Design of Active and Reactive Power Control Management for Fuel cell based Grid Connected Systems
|International Journal of Engineering Trends and Technology (IJETT)||
|© 2017 by IJETT Journal|
|Year of Publication : 2017|
|Authors : S.Hemalatha, G. Kala Priyadarshini, K.Presilla Vasanthini
|DOI : 10.14445/22315381/IJETT-V51P225|
S.Hemalatha, G. Kala Priyadarshini, K.Presilla Vasanthini "Design of Active and Reactive Power Control Management for Fuel cell based Grid Connected Systems", International Journal of Engineering Trends and Technology (IJETT), V51(3),137-144 September 2017. ISSN:2231-5381. www.ijettjournal.org. published by seventh sense research group
In order to explore the capacity of fuel cell units in distribution systems, their well-organized modeling is required. A dynamic model of a fuel cell generator system is developed in this paper. The model is built from the dynamics of each part with their interconnections.

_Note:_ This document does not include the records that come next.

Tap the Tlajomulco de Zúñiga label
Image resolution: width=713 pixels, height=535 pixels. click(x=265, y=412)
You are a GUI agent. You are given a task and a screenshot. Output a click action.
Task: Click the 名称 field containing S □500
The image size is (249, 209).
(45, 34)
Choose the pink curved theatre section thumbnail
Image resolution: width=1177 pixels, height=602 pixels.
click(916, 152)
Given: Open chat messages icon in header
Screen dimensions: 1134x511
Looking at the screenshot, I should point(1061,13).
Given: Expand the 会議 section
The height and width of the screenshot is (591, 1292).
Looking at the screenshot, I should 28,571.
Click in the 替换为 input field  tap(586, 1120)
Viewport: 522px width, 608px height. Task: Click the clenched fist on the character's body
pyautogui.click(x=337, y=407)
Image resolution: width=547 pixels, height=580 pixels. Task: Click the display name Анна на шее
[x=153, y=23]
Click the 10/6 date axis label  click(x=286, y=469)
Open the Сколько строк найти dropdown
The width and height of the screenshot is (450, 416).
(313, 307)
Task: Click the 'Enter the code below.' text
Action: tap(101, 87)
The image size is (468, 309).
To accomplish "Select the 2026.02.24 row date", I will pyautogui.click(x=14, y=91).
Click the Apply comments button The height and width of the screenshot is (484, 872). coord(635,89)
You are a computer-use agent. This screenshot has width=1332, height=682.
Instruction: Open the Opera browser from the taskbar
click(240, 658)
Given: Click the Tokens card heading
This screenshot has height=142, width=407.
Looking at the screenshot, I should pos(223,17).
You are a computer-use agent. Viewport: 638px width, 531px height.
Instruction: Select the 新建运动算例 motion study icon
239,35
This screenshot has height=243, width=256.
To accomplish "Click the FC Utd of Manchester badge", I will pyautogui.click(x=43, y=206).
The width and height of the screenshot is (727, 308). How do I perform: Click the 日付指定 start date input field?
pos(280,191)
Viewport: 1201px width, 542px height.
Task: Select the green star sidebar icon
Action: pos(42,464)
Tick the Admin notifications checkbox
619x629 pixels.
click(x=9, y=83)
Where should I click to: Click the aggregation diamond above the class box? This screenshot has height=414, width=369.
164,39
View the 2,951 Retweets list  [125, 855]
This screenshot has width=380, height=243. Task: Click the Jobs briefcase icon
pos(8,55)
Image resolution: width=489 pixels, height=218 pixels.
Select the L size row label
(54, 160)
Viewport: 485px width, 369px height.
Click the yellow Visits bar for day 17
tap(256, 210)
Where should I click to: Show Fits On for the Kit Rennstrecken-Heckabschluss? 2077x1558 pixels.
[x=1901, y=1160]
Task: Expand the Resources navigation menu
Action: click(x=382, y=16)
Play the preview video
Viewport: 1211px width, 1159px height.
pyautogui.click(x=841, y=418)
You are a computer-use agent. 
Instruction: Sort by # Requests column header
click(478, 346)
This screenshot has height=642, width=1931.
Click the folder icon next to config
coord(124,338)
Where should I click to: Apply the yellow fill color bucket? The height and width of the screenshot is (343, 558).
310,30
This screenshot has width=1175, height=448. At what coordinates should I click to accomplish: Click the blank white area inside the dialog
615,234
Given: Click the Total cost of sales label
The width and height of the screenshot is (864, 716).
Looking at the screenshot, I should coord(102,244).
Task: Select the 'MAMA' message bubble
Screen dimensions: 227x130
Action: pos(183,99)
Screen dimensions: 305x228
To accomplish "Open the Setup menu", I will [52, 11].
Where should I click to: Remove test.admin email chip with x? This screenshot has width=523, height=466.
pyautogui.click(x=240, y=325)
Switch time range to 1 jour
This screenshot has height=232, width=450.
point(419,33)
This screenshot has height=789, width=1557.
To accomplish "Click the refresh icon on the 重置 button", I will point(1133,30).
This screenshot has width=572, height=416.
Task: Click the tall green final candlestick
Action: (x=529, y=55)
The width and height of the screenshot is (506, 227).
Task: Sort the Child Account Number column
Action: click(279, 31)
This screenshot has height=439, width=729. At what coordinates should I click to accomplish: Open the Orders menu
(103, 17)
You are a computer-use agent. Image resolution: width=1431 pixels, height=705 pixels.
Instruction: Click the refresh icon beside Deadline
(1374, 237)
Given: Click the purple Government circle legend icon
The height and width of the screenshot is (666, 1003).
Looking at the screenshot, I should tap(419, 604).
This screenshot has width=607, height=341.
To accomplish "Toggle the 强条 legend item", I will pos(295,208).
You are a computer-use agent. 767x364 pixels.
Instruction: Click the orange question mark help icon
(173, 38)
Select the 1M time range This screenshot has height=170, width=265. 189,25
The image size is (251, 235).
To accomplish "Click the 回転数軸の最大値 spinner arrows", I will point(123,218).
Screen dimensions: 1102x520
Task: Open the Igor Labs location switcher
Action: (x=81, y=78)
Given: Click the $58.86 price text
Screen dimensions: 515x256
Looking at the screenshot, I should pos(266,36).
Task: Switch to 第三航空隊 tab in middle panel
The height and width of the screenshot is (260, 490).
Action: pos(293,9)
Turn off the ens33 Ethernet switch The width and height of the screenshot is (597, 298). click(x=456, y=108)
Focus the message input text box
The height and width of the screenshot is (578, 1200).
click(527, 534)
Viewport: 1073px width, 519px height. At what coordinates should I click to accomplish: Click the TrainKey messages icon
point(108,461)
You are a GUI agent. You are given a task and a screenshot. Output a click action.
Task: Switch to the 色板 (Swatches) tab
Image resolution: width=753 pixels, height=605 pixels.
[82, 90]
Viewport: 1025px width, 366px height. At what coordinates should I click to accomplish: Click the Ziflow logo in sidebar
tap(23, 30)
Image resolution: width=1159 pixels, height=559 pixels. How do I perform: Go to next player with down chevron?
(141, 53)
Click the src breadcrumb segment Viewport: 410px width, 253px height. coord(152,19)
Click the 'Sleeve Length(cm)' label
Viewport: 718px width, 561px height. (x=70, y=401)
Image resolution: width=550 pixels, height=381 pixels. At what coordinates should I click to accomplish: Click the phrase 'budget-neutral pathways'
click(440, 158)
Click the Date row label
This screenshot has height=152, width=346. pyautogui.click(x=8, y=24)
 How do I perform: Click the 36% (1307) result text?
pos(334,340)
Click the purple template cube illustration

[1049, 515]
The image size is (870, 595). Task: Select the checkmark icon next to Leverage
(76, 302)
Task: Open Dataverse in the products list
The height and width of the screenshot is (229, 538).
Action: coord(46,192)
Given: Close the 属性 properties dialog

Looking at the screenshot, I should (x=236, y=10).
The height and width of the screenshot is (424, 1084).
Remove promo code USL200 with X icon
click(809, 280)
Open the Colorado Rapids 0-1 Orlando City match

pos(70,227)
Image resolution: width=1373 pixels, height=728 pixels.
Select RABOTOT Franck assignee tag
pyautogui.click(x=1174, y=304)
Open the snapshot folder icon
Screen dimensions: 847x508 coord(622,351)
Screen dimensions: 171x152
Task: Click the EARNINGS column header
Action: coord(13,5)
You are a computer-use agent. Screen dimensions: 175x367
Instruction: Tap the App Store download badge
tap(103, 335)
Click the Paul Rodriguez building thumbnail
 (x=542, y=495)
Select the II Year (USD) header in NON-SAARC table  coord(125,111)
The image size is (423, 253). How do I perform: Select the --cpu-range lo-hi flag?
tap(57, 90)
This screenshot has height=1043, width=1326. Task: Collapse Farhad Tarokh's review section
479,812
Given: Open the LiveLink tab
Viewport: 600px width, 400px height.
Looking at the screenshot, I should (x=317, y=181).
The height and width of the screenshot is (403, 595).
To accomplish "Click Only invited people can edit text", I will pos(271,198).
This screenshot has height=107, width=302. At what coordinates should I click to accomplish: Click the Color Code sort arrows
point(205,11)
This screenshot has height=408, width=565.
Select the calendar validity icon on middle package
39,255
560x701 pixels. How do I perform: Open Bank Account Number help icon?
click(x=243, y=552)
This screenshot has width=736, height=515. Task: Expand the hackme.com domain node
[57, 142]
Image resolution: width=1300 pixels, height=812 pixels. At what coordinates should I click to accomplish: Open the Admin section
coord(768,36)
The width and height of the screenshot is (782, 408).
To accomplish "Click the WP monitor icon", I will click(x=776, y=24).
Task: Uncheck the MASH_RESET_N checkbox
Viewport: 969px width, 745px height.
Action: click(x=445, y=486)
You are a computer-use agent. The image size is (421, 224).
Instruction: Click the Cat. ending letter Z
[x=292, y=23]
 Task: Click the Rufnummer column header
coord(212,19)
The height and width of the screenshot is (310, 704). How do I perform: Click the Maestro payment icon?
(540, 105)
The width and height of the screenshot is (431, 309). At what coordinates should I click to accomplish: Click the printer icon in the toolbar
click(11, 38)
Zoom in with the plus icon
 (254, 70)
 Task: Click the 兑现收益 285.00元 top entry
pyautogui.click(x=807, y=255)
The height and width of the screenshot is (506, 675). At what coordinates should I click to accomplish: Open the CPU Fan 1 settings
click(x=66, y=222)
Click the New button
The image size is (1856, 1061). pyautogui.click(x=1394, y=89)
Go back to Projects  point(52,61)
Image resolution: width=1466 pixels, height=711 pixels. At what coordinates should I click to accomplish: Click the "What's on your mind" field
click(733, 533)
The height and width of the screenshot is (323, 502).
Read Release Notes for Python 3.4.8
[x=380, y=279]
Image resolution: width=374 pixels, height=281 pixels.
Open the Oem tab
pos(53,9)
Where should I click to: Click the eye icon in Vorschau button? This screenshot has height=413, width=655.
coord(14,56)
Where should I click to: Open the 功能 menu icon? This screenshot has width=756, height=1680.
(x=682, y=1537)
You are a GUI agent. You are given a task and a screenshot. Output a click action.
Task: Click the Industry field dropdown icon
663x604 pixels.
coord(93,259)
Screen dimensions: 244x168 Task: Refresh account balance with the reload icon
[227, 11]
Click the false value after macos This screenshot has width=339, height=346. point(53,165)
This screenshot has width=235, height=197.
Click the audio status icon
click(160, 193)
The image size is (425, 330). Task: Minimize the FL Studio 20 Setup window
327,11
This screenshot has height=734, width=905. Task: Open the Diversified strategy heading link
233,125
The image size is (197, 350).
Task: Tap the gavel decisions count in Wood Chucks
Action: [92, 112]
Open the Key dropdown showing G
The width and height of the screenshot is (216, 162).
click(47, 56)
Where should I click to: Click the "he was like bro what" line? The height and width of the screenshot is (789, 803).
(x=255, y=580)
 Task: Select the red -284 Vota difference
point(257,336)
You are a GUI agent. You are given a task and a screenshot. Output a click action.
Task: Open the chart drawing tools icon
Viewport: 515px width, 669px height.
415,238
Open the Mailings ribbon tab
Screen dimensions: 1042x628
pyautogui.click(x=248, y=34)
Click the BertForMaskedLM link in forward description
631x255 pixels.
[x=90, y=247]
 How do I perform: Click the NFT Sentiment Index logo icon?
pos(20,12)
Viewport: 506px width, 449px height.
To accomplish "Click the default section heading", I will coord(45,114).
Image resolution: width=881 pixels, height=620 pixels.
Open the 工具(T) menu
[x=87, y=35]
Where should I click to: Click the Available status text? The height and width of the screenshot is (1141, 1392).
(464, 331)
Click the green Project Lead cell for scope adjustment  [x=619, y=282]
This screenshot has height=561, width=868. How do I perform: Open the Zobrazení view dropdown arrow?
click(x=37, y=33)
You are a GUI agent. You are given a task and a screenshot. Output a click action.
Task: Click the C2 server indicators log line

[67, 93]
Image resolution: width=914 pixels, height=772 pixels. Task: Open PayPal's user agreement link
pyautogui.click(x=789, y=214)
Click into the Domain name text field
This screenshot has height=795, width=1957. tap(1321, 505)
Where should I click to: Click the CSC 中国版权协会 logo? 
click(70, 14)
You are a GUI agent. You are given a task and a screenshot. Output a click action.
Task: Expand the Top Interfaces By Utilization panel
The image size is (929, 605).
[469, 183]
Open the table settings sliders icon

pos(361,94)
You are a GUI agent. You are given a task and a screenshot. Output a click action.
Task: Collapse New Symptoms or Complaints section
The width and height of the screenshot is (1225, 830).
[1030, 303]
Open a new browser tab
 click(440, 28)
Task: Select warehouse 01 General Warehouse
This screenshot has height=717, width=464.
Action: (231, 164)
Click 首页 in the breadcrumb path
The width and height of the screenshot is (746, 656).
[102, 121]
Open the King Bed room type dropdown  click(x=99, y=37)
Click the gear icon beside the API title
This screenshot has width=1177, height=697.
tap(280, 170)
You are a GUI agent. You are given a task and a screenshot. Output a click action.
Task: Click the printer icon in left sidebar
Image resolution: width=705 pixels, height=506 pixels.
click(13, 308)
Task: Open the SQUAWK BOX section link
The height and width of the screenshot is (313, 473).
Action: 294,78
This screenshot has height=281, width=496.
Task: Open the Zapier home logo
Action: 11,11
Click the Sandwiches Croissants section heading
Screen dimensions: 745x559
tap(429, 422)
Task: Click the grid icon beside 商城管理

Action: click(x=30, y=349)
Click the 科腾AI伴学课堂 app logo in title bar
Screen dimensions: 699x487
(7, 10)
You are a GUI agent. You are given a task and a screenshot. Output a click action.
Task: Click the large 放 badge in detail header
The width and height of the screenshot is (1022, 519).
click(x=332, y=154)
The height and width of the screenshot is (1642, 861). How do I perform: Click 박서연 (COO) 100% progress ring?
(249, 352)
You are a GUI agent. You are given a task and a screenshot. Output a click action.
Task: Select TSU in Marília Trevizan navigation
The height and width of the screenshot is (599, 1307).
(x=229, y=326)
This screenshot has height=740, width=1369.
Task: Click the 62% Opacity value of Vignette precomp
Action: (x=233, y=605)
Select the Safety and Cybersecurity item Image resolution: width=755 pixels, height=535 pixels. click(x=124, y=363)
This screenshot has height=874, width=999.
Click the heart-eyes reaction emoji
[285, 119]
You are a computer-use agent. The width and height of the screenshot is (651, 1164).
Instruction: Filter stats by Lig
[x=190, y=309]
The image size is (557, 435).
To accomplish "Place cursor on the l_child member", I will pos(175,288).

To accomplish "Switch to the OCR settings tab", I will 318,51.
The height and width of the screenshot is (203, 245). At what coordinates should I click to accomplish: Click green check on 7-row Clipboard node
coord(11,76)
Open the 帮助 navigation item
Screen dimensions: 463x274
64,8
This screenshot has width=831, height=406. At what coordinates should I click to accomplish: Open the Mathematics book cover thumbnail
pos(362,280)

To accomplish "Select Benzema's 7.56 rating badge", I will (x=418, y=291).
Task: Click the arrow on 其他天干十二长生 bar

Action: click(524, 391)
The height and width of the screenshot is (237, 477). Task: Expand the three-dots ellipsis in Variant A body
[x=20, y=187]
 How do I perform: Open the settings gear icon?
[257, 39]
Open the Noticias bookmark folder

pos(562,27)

This abridged model is a useful tool for studying the various operational aspects of fuel cell. The reactive power compensation is a precise feature of fuel cell systems because it will be always very close to the point of usage of electricity. Typically the fuel cell is connected to the power system through a dc/ac converter, which is equipped with both voltage- and power-control loops. Control algorithm of the grid coupling inverter is possible to enable reactive power management of the fuel cell DG system. This paper presents a smart control algorithm of the fuel cell DG grid coupling inverter, which affords active/reactive power management capability for the DG unit. The model is developed in the MATLLAB/Simulink and implemented in Sim Power Systems library.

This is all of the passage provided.